Page 77 of Scapegoat

“No, you decided that, not me,” I said with a frown.

“Hey, kid…” My head whipped around to find Jamie was standing there, watching everything that had taken place. “We all good here?”

“We’re good,” I replied, smiling now. “The guys are just being stupidly overprotective.”

“Overprotective, huh?” I watched her eye each one of my mates, before nodding. “I approve. I’m Jamie.”

She thrust her hand out for Xavier to take and when he did, he wore a smug grin.

“So you know exactly what kind of trouble our girl likes to get into?” he said. “I’m Xavier. These are my brothers, Jayden and Atlas.” Each one of them shook her hand. “We’ve heard a lot about you.”

“And I haven’t heard anywhere near enough about you three,” she said, wrapping an arm around my shoulders and giving me a squeeze. “Wanna catch me up?”

We talked for some time, sitting on the grass and watching the opening band fight for people’s attention. They weren’t the one people were here to see, so people chatted, drank, smoked and waited instead of engaging with the performance. But not Atlas. I’d made him give up smoking a few weeks ago, and after a while of him stomping around like a bear with a sore head, he’d kicked the habit. I used the time to talk through the last month or so, bringing Jamie up to speed.

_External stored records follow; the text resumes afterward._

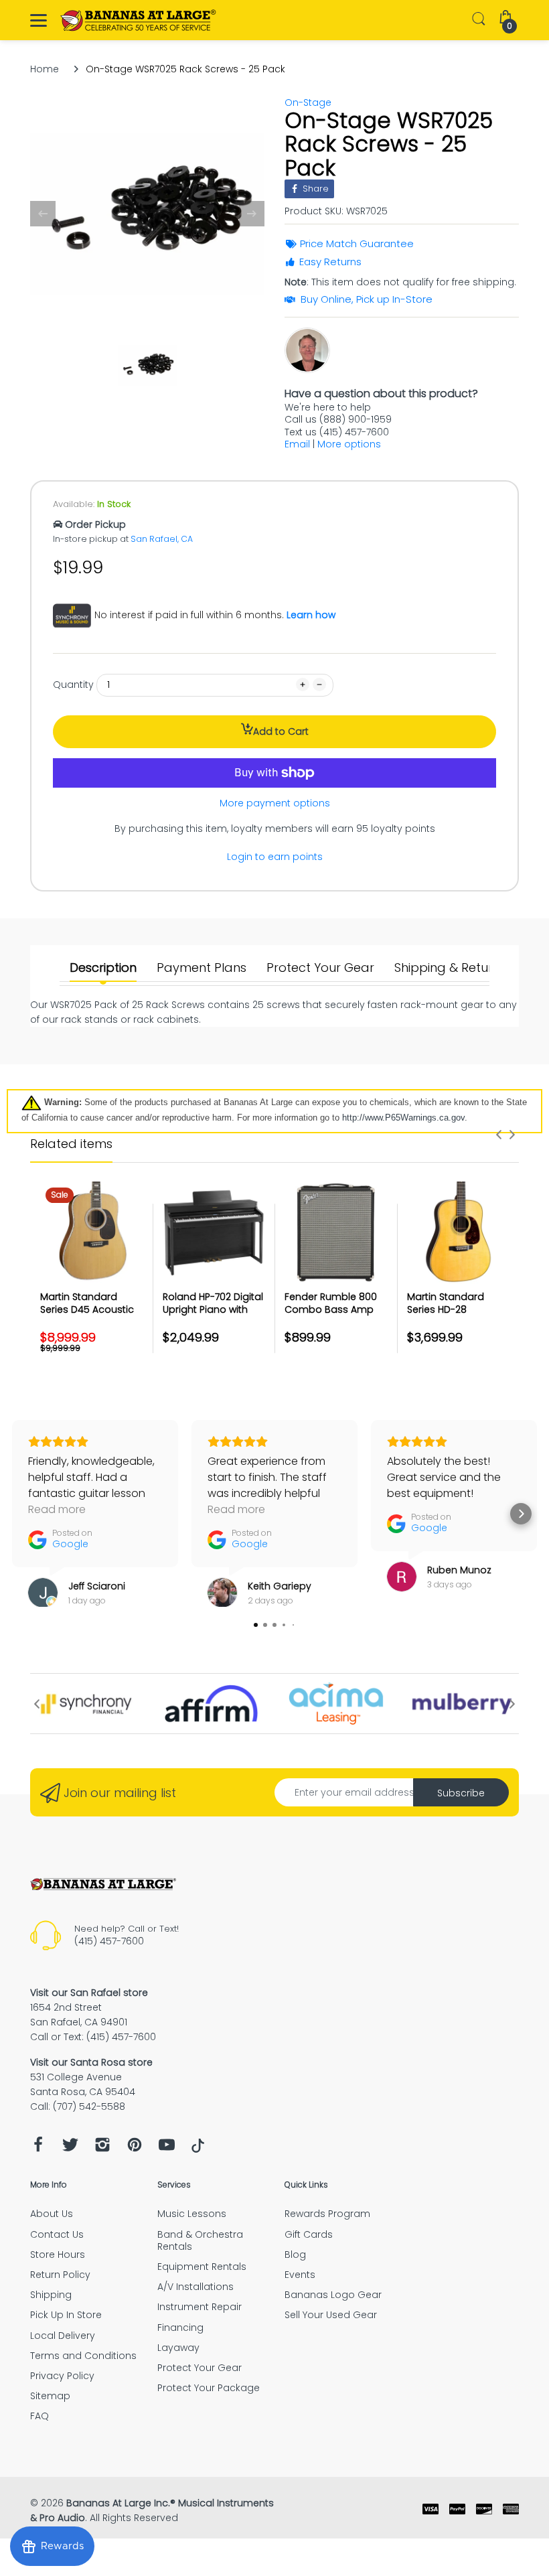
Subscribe (461, 1793)
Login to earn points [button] (275, 856)
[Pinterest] (135, 2148)
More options (349, 444)
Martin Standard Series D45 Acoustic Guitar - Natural (87, 1310)
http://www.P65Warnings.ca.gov (403, 1118)
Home (44, 69)
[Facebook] (38, 2148)
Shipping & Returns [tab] (450, 968)
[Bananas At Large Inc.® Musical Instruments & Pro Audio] (139, 20)
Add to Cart (281, 731)
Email (297, 444)
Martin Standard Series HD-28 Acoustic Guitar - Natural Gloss (447, 1316)
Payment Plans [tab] (201, 968)
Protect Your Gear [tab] (320, 968)
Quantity (73, 684)
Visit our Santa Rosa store (91, 2062)
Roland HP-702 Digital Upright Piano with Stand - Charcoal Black (213, 1316)
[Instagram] (102, 2148)
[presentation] (498, 1135)
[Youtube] (167, 2148)
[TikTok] (198, 2149)
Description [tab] (103, 968)
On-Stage (308, 102)
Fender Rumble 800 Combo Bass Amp (331, 1303)
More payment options (275, 803)
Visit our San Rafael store (89, 1992)
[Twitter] (70, 2148)
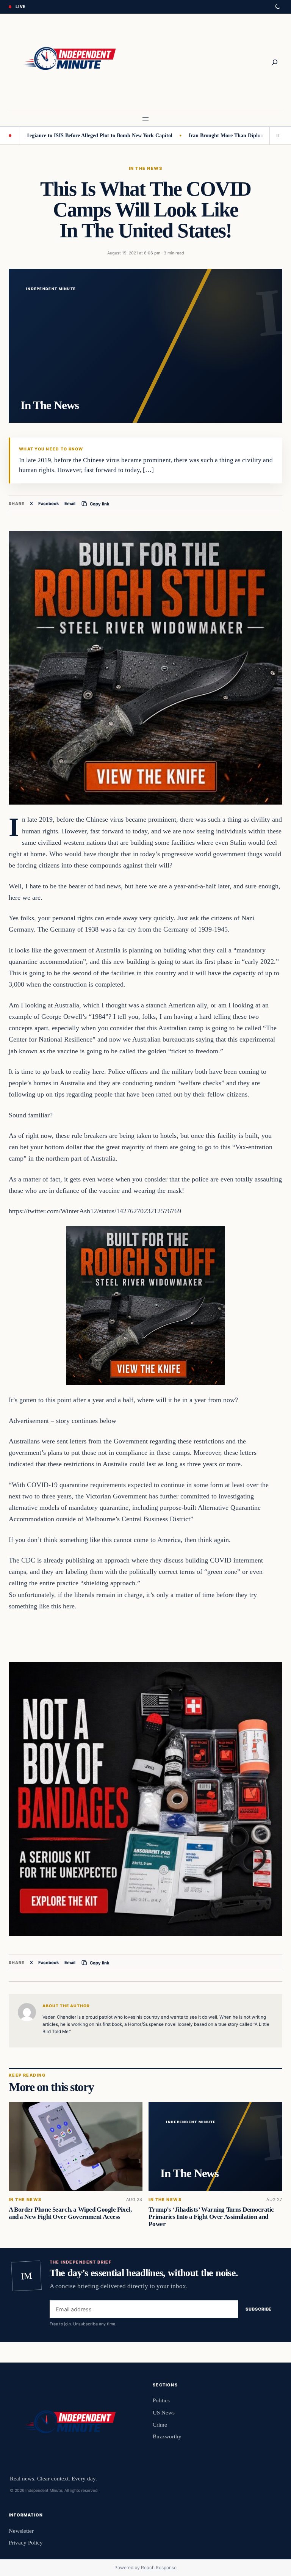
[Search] (274, 62)
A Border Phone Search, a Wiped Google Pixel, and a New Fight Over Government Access (70, 2213)
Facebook (48, 503)
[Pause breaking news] (275, 135)
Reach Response (159, 2567)
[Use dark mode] (277, 7)
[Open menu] (145, 118)
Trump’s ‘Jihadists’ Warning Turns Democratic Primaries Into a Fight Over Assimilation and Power (211, 2217)
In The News (145, 168)
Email (69, 503)
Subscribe (259, 2309)
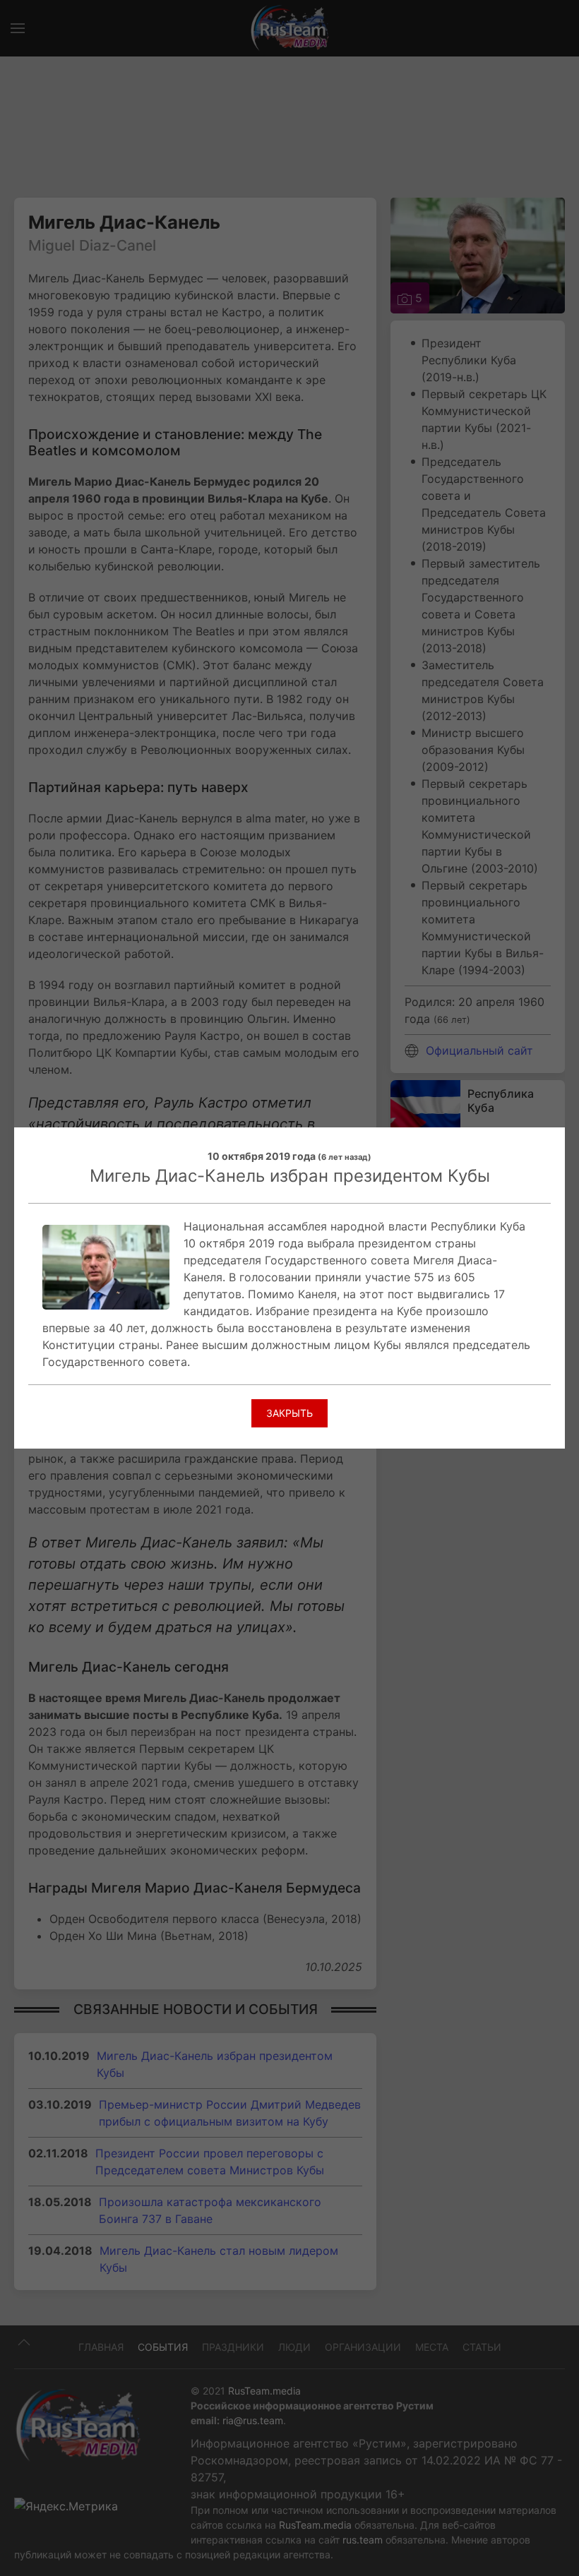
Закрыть (289, 1413)
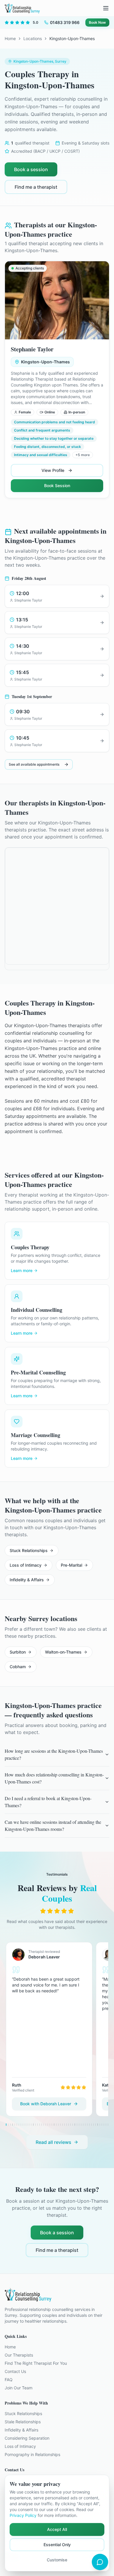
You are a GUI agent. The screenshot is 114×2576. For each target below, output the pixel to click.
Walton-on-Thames (63, 1651)
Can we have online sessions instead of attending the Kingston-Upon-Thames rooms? (53, 1825)
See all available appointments (34, 764)
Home (10, 38)
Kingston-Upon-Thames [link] (72, 38)
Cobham (18, 1666)
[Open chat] (100, 2562)
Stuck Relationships (29, 1550)
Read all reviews (53, 2142)
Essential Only (57, 2544)
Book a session (31, 169)
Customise (57, 2559)
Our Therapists (19, 2354)
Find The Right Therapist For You (36, 2363)
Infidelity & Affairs (27, 1579)
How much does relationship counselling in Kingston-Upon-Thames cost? (54, 1778)
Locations (32, 38)
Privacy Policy (23, 2515)
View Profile (53, 470)
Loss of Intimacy (26, 1565)
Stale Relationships (23, 2421)
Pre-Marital (71, 1565)
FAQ (9, 2379)
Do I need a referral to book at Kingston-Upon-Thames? (48, 1801)
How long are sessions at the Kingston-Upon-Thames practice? (54, 1754)
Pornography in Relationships (32, 2454)
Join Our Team (18, 2387)
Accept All (57, 2529)
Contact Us (15, 2371)
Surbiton (18, 1651)
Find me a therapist (36, 187)
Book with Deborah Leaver (45, 2103)
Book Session (57, 485)
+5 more (82, 455)
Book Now (97, 22)
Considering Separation (27, 2438)
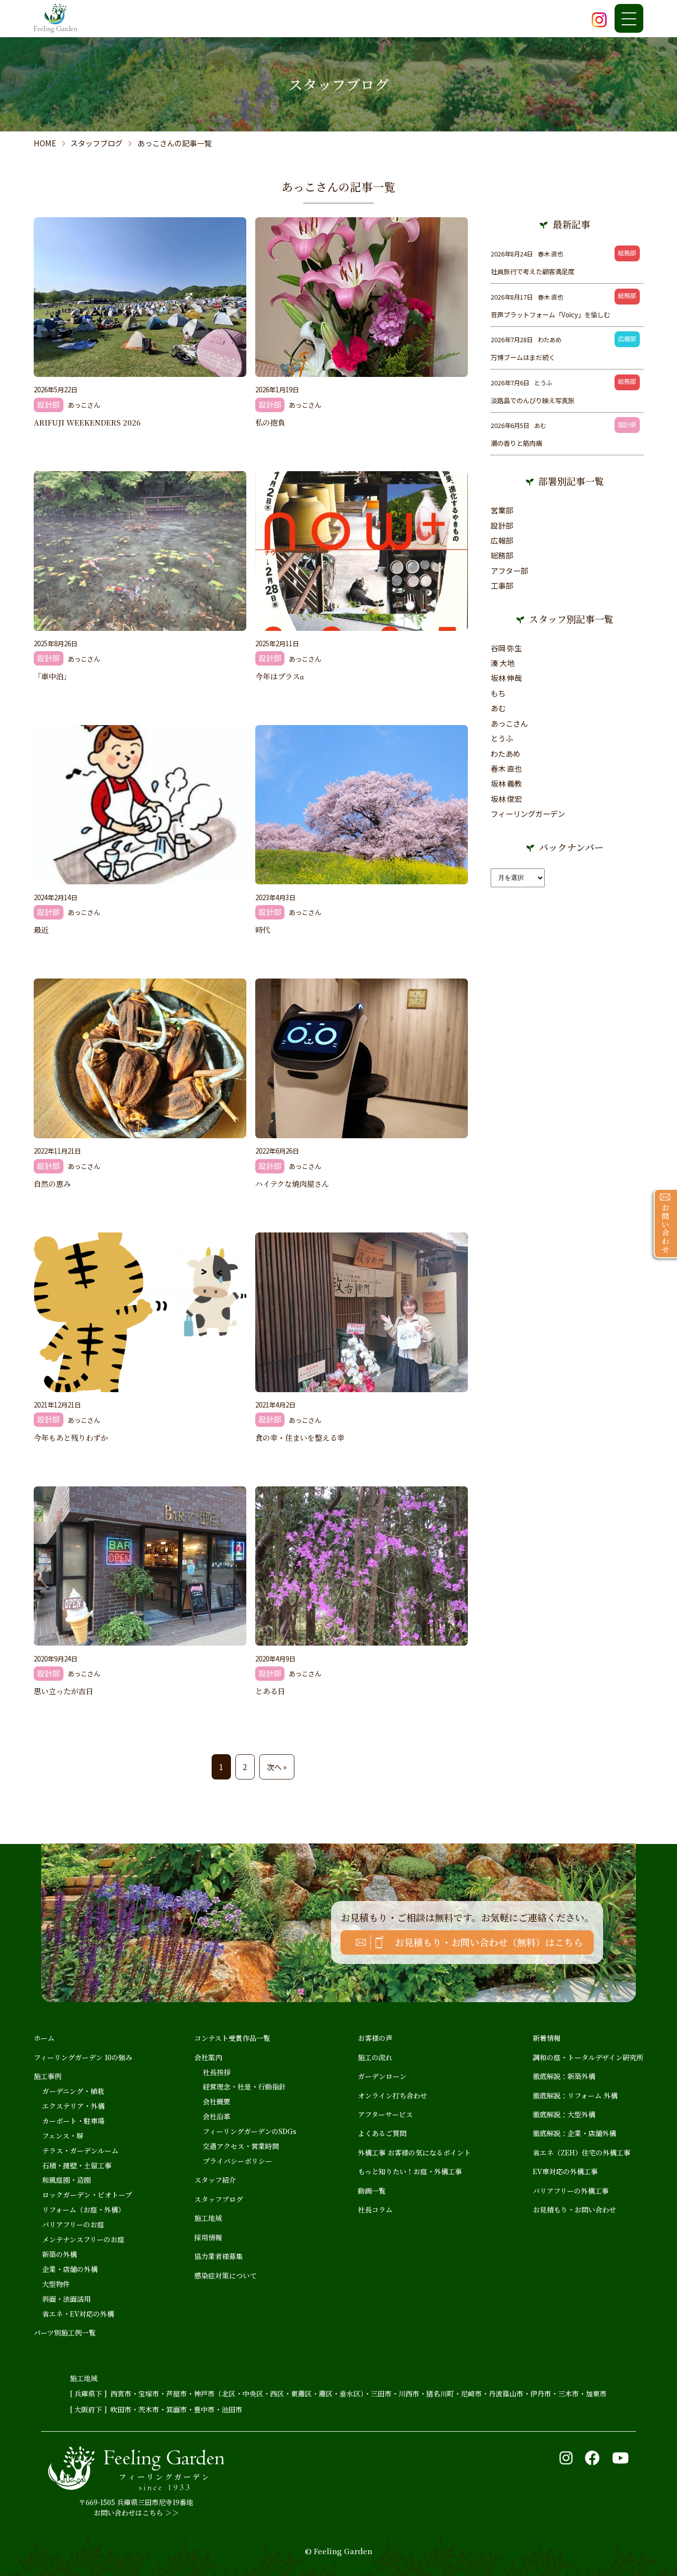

“So… fated mates, huh?” she said, sipping on her drink and then raking her eyes across each one of the guys. “Is that like a human marriage?”

“Humans can get divorced,” Atlas said, dragging me up onto his lap. “We can’t.” He brushed his lips across my mating mark, forcing me to shiver. “There’ll be no one else for us but Kai.”

“Wolves mate for life.” She nodded slowly and I found my body growing more and more tense as I waited for her judgement. “Yeah, I like that, if you look after my girl.”

“We try,” Jayden said. “We try really fucking hard, but she doesn’t make it easy. Like tonight, she keeps—”

The roar of the crowd jerked my attention away from my family and I was up and out of Atlas’ grip before he could respond. I didn’t know who the band was or if I liked their music but… It was the experience of it all. No Mum, no Anna, no worries about running into the guys. I’d lost so many restrictions I felt light as a feather as I drifted closer to the stage.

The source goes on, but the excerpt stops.